LEANDRO, C. R. V.; http://lattes.cnpq.br/8611845611254864; LEANDRO, Caroliny Regina Valença.
Resumo:
Observability plays an important role in software development and maintenance. We can say that a system is observable when any state it can enter can be understood and explained, whether it is routine or something completely new. Along with metrics and traces, logs represent one of the pillars of observability, playing a vital role in debugging system states. This highlights its importance as a source of data and the need for its treatment and storage. In this context, OpenTelemetry emerges as a framework and set of tools that aims to facilitate the collection and management of observability data in systems. Being independent of vendors and tools, and adopting an open-source model, OpenTelemetry proves to be highly versatile software, adaptable to the individual needs of its users, making it an ideal choice in implementing observability in systems. The focus of this work is on improving a module used in an OpenTelemetry collector, whose main function is to receive logs on na e-commerce platform. This module comprises two components: the WAL, responsible for detecting failures in sending logs to OpenSearch and storing unsent logs in an object storage service; and a log Replayer, which attempts to resend the stored logs to OpenSearch later.
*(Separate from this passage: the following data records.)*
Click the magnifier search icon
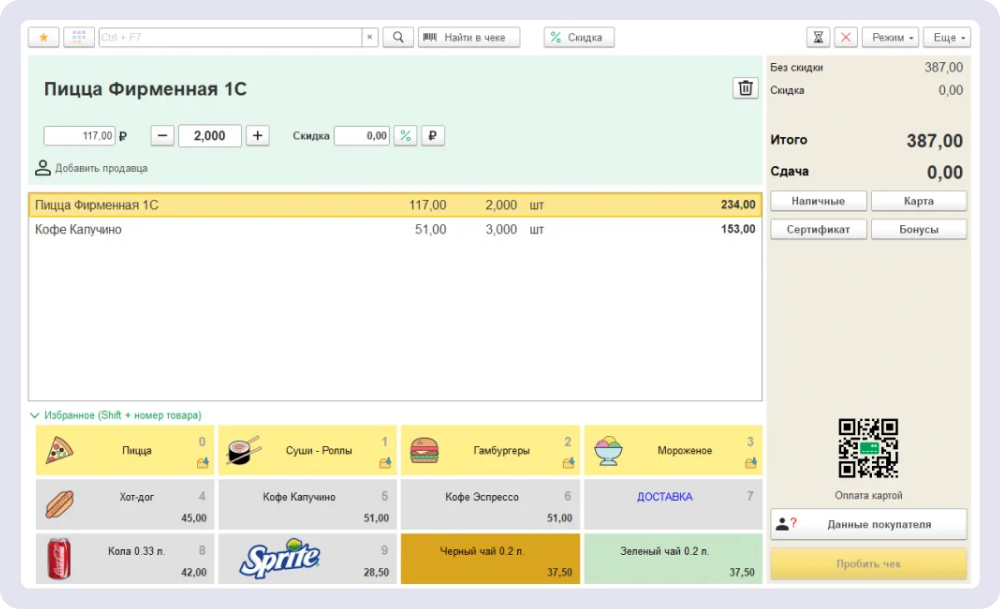 [397, 37]
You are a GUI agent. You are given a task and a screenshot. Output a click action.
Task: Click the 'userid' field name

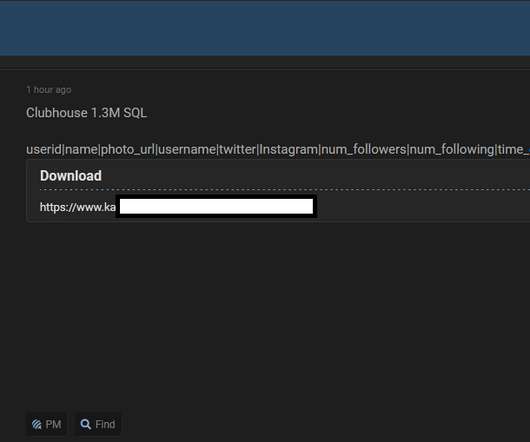pos(44,149)
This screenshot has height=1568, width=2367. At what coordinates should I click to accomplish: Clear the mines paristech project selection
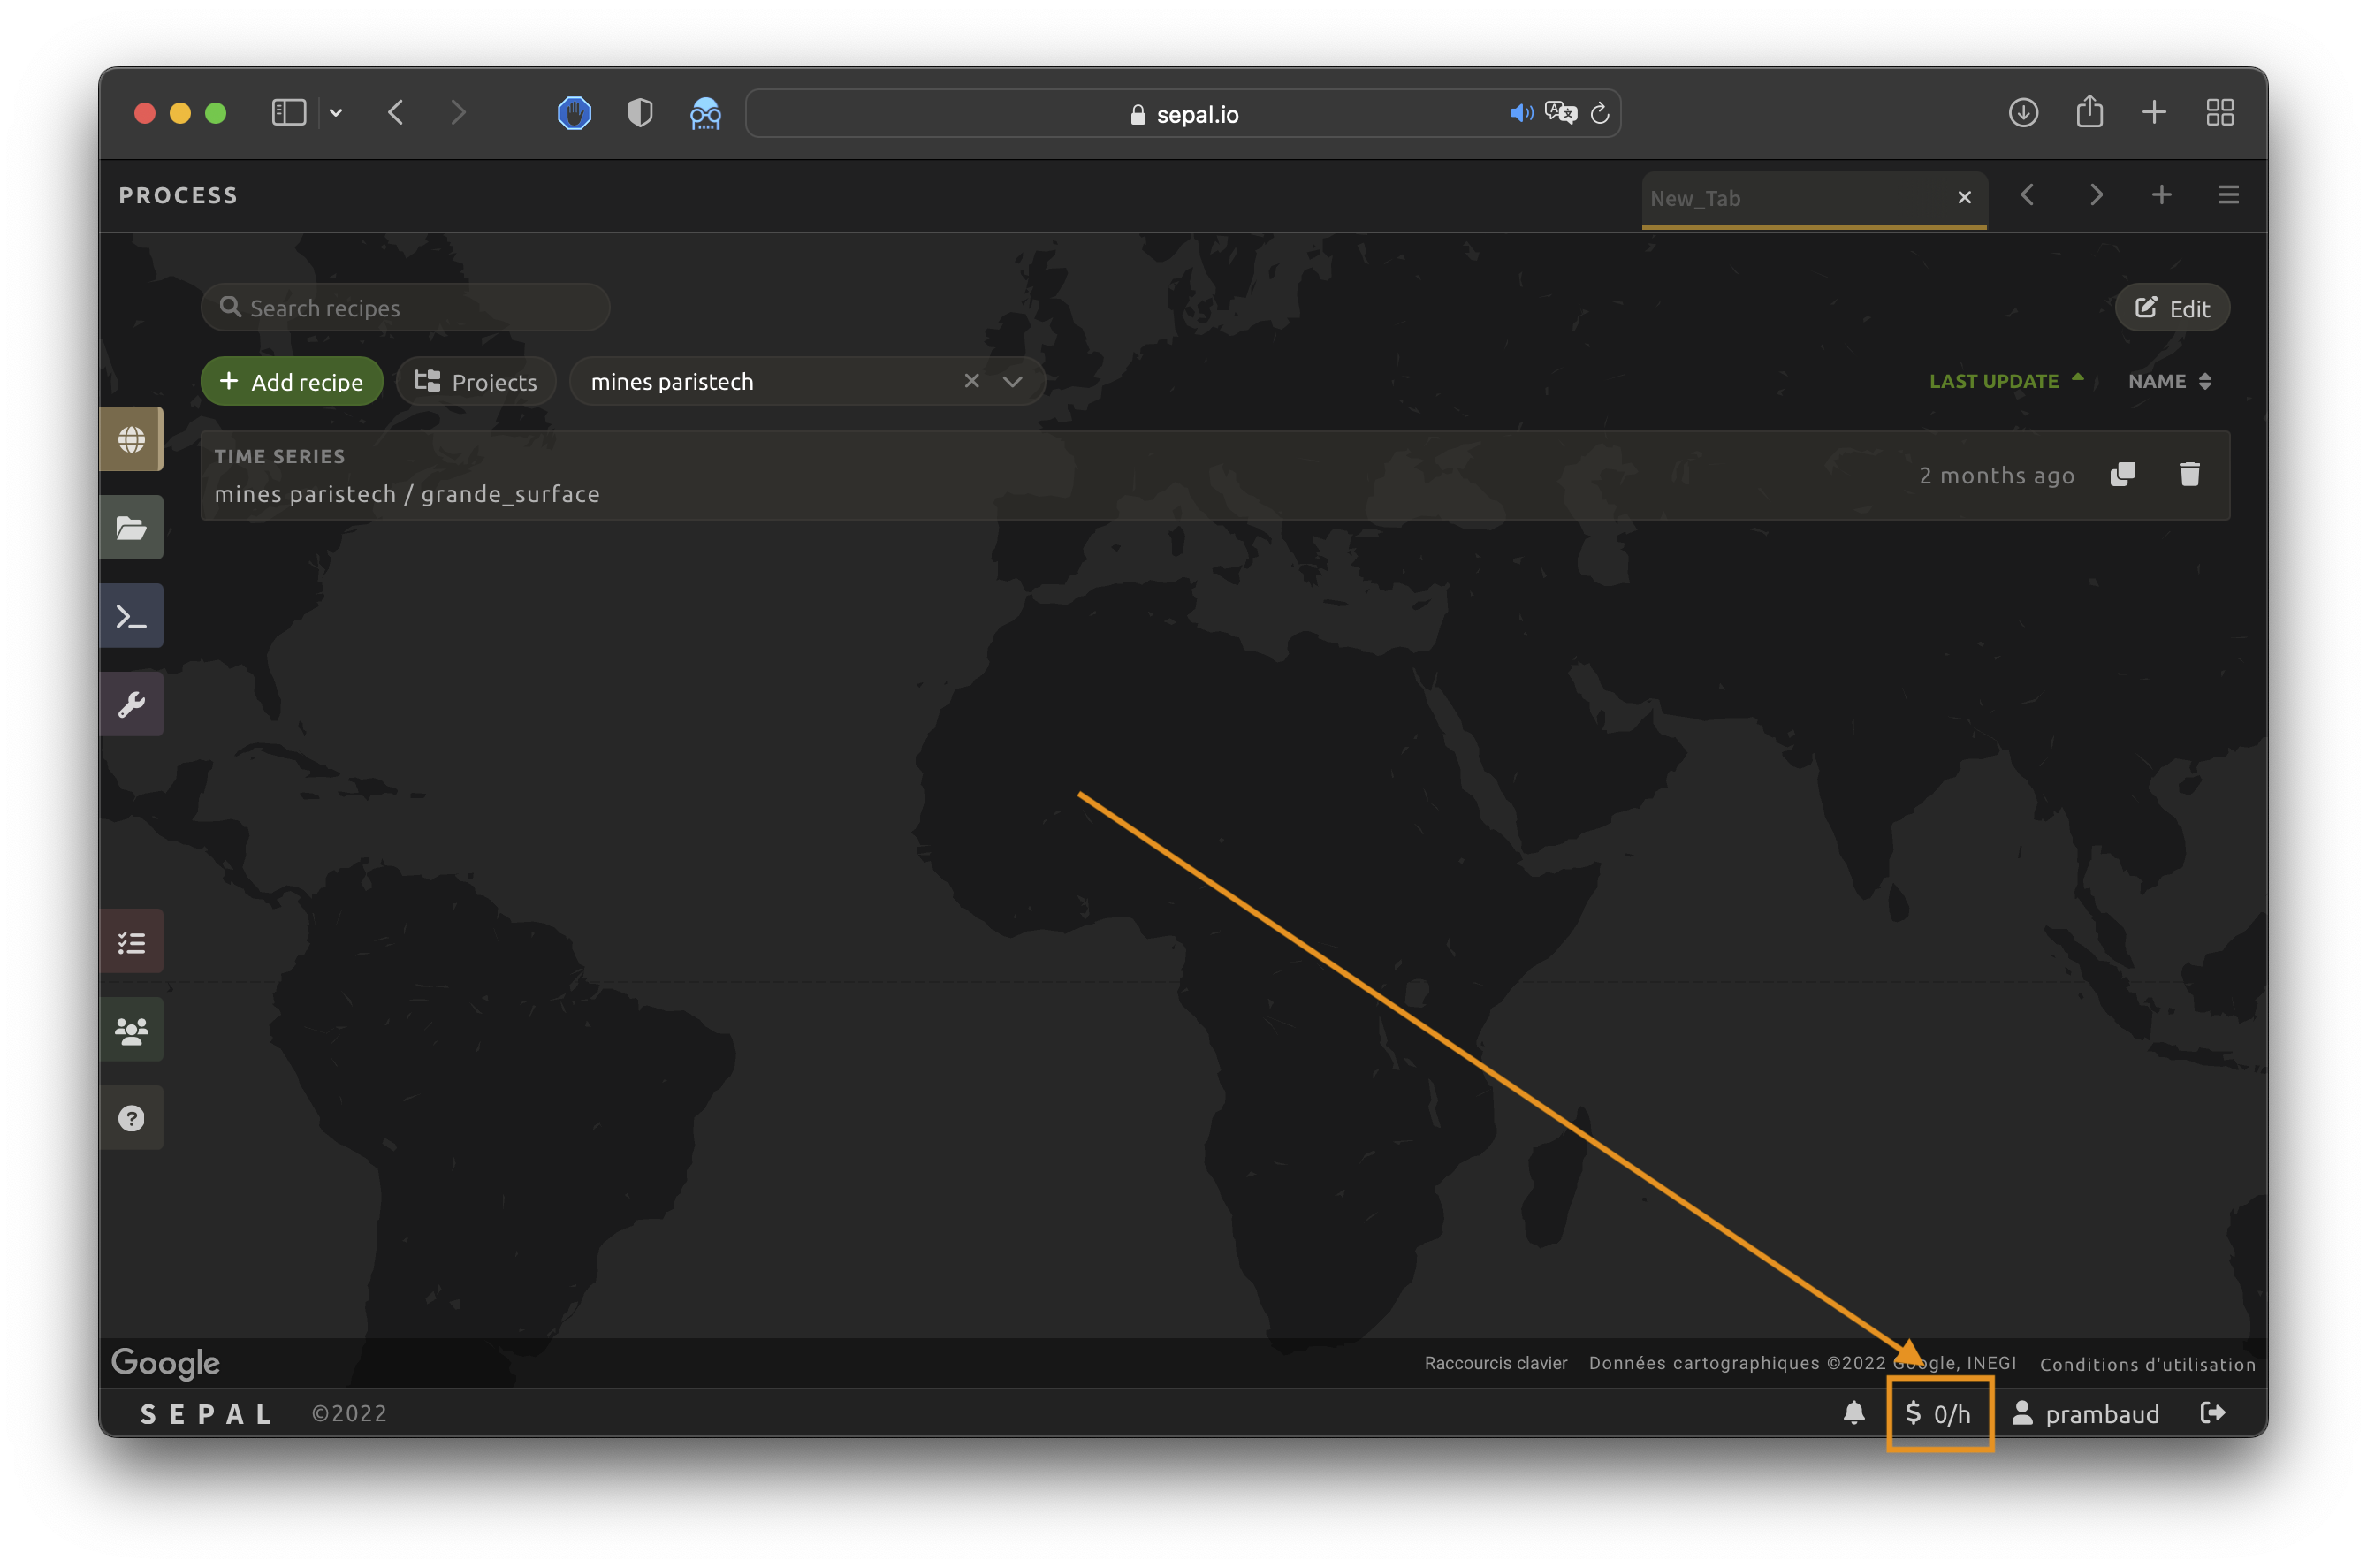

However, the log Replayer faces challenges related to the availability of hardware resources, instability in variable environments, and limitations in configuration, which negatively impact its effectiveness in sending logs to OpenSearch. In addition, the absence of data on the health and performance of the WAL can make maintenance and debugging of this component difficult due to the lack of relevant information. Given this scenario, this work aims to improve the log Replayer, aiming to improve the availability and utilization of hardware resources, increase its reliability in sending logs to OpenSearch, and make it more flexible in terms of configuration. Additionally, it is intended to add observability capabilities to the WAL mechanism to ensure greater visibility of the mechanism’s operation and facilitate debugging of the same.